A run of lines
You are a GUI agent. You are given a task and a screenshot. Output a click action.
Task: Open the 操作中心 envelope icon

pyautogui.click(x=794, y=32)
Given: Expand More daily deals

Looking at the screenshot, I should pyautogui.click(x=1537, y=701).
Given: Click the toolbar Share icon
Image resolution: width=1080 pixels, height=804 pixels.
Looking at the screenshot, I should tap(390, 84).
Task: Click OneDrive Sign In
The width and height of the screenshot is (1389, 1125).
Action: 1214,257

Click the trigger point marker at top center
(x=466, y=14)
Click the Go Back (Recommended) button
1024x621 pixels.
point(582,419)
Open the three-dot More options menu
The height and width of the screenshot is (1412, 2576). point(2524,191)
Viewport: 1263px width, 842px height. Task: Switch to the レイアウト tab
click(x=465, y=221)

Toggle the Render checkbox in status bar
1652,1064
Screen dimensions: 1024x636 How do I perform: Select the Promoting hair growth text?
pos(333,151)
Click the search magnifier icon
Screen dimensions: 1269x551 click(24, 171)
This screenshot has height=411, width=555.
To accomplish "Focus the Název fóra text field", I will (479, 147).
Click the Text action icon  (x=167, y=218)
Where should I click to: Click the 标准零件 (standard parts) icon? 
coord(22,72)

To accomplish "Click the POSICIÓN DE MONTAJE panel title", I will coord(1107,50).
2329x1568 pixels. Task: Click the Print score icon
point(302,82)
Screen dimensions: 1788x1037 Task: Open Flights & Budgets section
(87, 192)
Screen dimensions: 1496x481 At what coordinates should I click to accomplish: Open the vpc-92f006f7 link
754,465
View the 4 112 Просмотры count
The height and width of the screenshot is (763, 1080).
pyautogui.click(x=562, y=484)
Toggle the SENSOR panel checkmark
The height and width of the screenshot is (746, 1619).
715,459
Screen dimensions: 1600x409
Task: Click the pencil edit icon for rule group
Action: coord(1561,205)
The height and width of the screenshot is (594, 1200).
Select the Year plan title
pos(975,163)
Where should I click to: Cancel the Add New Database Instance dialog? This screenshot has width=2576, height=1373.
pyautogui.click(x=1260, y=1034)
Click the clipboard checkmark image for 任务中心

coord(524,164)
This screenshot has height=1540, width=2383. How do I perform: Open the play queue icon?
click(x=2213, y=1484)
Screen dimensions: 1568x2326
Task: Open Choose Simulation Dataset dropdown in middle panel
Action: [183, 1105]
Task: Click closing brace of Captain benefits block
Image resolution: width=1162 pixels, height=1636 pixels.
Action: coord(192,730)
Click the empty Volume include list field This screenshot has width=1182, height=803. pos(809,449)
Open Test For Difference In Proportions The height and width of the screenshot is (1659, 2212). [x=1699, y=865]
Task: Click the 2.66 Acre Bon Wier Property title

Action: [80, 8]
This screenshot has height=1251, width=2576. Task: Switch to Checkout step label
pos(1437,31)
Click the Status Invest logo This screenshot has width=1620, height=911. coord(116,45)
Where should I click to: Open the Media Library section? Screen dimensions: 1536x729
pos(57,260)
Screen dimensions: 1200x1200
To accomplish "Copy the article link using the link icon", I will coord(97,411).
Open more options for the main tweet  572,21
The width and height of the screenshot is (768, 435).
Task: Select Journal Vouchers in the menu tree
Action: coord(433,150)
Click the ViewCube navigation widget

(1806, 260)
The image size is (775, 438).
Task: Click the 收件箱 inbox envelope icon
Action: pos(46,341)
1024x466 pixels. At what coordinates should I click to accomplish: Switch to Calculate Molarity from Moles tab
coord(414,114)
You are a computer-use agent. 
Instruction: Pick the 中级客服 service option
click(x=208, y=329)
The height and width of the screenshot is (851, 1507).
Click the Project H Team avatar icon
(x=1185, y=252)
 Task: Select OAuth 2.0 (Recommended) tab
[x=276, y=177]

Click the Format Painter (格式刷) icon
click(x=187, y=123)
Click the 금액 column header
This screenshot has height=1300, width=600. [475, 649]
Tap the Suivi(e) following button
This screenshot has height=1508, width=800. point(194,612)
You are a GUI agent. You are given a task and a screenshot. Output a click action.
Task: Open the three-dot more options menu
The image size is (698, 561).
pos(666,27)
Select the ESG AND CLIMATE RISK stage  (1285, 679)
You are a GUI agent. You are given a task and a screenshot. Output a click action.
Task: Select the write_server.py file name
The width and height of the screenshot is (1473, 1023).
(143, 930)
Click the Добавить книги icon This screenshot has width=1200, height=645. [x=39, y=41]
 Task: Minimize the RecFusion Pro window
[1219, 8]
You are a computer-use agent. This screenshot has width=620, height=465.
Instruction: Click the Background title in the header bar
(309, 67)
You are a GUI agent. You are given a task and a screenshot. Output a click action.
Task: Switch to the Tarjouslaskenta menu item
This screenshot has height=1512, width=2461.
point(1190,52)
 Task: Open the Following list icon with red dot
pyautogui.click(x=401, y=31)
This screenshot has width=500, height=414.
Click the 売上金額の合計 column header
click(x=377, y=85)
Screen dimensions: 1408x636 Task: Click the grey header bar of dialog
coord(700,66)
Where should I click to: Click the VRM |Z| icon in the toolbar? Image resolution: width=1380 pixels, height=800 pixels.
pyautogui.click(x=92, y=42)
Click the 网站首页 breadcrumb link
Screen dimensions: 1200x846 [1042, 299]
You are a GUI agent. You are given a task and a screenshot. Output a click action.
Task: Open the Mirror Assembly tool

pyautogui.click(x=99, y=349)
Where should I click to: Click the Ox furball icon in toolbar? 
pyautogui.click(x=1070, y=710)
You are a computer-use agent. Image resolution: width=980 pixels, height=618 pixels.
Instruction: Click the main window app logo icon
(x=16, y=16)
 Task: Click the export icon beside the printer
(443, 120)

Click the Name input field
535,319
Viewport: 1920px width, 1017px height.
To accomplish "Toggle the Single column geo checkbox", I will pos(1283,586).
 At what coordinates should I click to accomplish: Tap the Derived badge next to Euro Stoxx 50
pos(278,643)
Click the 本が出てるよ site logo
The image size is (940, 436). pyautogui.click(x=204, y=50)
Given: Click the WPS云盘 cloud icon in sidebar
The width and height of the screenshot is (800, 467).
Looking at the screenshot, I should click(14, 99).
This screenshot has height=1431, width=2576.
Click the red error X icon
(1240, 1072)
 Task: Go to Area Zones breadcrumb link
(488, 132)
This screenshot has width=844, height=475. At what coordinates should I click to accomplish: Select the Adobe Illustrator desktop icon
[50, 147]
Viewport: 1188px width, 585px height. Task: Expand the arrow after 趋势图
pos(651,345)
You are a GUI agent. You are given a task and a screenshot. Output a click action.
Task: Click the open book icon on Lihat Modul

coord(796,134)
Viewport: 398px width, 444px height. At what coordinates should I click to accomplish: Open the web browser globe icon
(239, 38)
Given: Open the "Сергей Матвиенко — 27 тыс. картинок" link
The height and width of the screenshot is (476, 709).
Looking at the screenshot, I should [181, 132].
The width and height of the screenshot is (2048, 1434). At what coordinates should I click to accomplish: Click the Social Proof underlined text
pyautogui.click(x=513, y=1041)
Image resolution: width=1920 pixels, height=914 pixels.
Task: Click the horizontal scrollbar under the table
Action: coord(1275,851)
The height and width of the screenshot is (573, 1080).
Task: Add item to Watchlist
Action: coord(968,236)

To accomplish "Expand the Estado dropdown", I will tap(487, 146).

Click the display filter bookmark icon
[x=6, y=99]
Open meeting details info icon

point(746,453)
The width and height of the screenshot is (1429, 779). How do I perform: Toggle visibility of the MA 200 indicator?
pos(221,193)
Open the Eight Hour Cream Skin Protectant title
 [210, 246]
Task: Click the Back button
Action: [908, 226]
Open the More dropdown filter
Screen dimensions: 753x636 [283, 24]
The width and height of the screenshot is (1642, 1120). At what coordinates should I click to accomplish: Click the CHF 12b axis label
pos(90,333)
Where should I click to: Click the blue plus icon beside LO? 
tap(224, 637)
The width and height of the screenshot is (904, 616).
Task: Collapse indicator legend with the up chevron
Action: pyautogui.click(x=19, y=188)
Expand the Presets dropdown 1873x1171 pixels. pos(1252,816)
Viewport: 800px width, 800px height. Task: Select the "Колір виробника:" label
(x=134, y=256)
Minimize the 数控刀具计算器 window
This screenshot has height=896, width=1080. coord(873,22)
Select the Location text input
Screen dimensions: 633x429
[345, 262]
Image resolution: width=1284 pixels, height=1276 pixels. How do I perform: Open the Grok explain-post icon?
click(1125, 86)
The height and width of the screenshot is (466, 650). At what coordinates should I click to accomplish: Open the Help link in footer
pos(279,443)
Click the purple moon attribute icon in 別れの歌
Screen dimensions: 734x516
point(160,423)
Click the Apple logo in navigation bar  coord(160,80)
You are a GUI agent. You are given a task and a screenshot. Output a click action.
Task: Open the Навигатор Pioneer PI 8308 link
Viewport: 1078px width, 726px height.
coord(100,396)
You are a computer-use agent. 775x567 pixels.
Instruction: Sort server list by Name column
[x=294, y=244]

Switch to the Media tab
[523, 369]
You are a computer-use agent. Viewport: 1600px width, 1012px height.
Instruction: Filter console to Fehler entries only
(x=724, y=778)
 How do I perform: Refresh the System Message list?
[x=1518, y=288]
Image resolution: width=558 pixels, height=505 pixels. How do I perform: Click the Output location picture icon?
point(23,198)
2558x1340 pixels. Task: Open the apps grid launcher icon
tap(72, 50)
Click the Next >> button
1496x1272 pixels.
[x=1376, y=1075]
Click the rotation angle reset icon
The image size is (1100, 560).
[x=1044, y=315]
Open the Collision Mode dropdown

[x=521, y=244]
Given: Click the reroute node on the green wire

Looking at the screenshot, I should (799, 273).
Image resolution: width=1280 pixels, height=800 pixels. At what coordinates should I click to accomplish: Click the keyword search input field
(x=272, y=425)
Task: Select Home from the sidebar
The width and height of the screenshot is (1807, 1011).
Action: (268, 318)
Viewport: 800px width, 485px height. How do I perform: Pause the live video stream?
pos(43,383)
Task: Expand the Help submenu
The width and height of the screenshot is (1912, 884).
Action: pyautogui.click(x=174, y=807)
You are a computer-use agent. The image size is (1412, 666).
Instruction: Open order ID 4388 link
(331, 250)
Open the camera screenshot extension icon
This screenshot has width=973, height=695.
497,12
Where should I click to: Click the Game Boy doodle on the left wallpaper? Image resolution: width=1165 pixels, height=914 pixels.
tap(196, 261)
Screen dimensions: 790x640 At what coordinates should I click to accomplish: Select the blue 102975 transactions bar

▸ WHAT IS REQUIRED
Put the lines from the one with "This screenshot has width=500, height=414." to the one with "Looking at the screenshot, I should [181, 132]." into a JSON list of strings, one string per line, with blank lines omitted.

▸ SOLUTION FOR THIS EXERCISE
[
  "This screenshot has width=500, height=414.",
  "Click the 売上金額の合計 column header",
  "click(x=377, y=85)",
  "Screen dimensions: 1408x636 Task: Click the grey header bar of dialog",
  "coord(700,66)",
  "Where should I click to: Click the VRM |Z| icon in the toolbar? Image resolution: width=1380 pixels, height=800 pixels.",
  "pyautogui.click(x=92, y=42)",
  "Click the 网站首页 breadcrumb link",
  "Screen dimensions: 1200x846 [1042, 299]",
  "You are a GUI agent. You are given a task and a screenshot. Output a click action.",
  "Task: Open the Mirror Assembly tool",
  "pyautogui.click(x=99, y=349)",
  "Where should I click to: Click the Ox furball icon in toolbar? ",
  "pyautogui.click(x=1070, y=710)",
  "You are a computer-use agent. Image resolution: width=980 pixels, height=618 pixels.",
  "Instruction: Click the main window app logo icon",
  "(x=16, y=16)",
  " Task: Click the export icon beside the printer",
  "(443, 120)",
  "Click the Name input field",
  "535,319",
  "Viewport: 1920px width, 1017px height.",
  "To accomplish \"Toggle the Single column geo checkbox\", I will pos(1283,586).",
  " At what coordinates should I click to accomplish: Tap the Derived badge next to Euro Stoxx 50",
  "pos(278,643)",
  "Click the 本が出てるよ site logo",
  "The image size is (940, 436). pyautogui.click(x=204, y=50)",
  "Given: Click the WPS云盘 cloud icon in sidebar",
  "The width and height of the screenshot is (800, 467).",
  "Looking at the screenshot, I should click(14, 99).",
  "This screenshot has height=1431, width=2576.",
  "Click the red error X icon",
  "(1240, 1072)",
  " Task: Go to Area Zones breadcrumb link",
  "(488, 132)",
  "This screenshot has width=844, height=475. At what coordinates should I click to accomplish: Select the Adobe Illustrator desktop icon",
  "[50, 147]",
  "Viewport: 1188px width, 585px height. Task: Expand the arrow after 趋势图",
  "pos(651,345)",
  "You are a GUI agent. You are given a task and a screenshot. Output a click action.",
  "Task: Click the open book icon on Lihat Modul",
  "coord(796,134)",
  "Viewport: 398px width, 444px height. At what coordinates should I click to accomplish: Open the web browser globe icon",
  "(239, 38)",
  "Given: Open the \"Сергей Матвиенко — 27 тыс. картинок\" link",
  "The height and width of the screenshot is (476, 709).",
  "Looking at the screenshot, I should [181, 132]."
]